Le devoir de mémoire

  • Mathieu Fleury, Secrétaire Général de la FRC

    Mathieu Fleury, Secrétaire Général de la FRC

En matière de consommation, les scandales se suivent et ne se ressemblent pas, si ce n'est par leur origine commune: l'appât immodéré du gain. Je dois aussi reconnaître, à regret, que chaque scandale a tendance à faire oublier le précédent. Qui parle encore aujourd'hui de la bactérie EHEC, du lait à la mélamine ou même des prothèses mammaires défectueuses? Pour ainsi dire personne.

Avec un public habitué à zapper sans cesse d'une émotion éphémère à une révolte passagère, il est donc extrêmement difficile de mener des réformes de fond, demandant réflexion et sang-froid. Une fois passée l'agitation d'une crise, les pouvoirs publics et les acteurs de la société civile doivent déjà jouer aux pompiers face à la suivante. Résultat des courses: le consommateur-citoyen a tendance à devenir fataliste face à une cascade apparemment sans fin de mauvaises nouvelles et il devient très difficile de mobiliser l'opinion publique sur des combats de longue haleine. Cela donne de facto un grand avantage aux acteurs économiques les moins consciencieux: plutôt que de se remettre en question et de s'améliorer, il leur suffit de laisser passer le gros de la tempête et d'attendre que les projecteurs se détournent de leurs magouilles et mettent en lumière celles du voisin…
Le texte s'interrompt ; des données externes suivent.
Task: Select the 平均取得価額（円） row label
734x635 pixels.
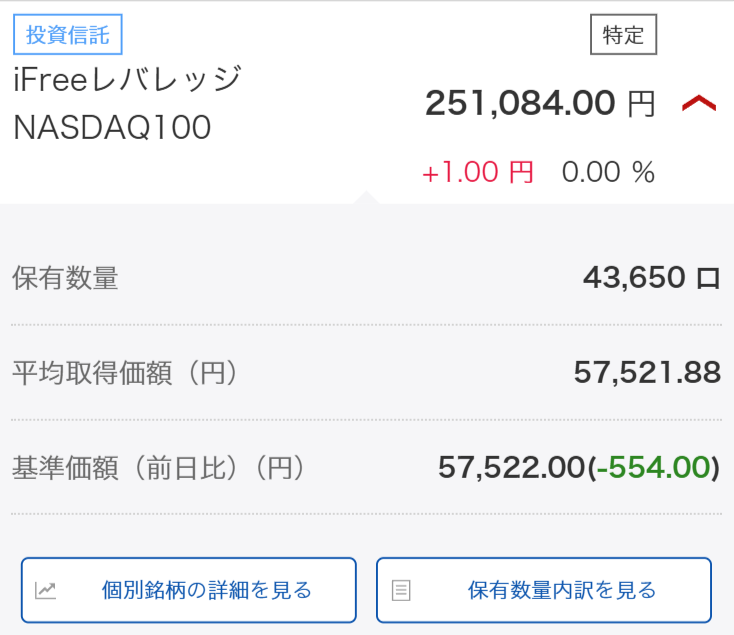Action: pyautogui.click(x=126, y=373)
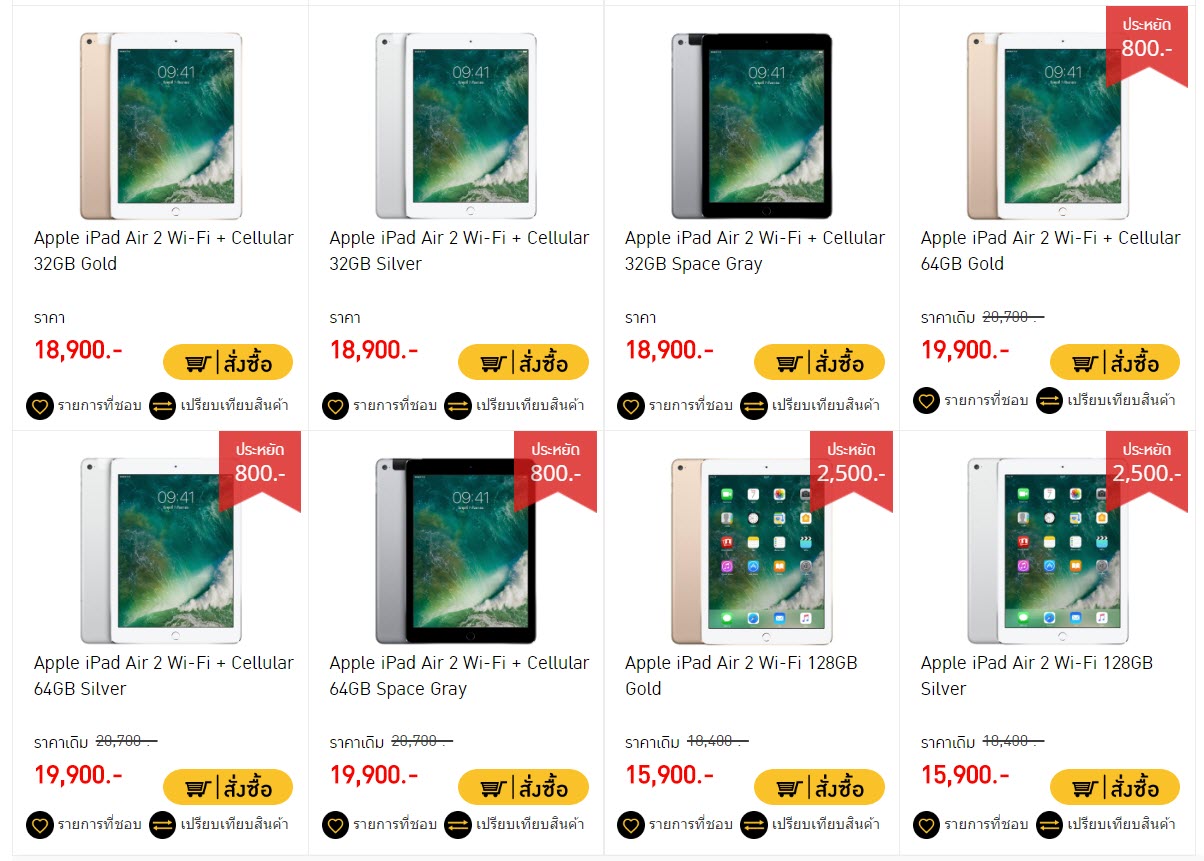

Face à un tableau d'une telle noirceur, l'abattement guette et notre responsabilité d'organisation de consommateurs n'en est que plus grande. L'espoir est toutefois permis, puisque grâce à notre «charte des consommateurs» – signée par 70% des élus romands à Berne – nous avons effectué une entrée fracassante sur la scène politique fédérale. Rappelant que la consommation privée représente 60% de notre produit intérieur brut (PIB), nous avons trouvé des partenaires parlementaires fiables et prêts à s'engager pour permettre aux consommateurs de jouer leur rôle dans le marché. Avec les débats sur la loi sur les denrées alimentaires et sur l'introduction d'une action collective en Suisse, nos alliés pourront montrer qu'ils n'ont pas la mémoire courte. Car se rappeler des lasagnes à la viande de cheval ou de l'affaire Lehman Brothers est la meilleure manière de s'engager pour un futur plus juste.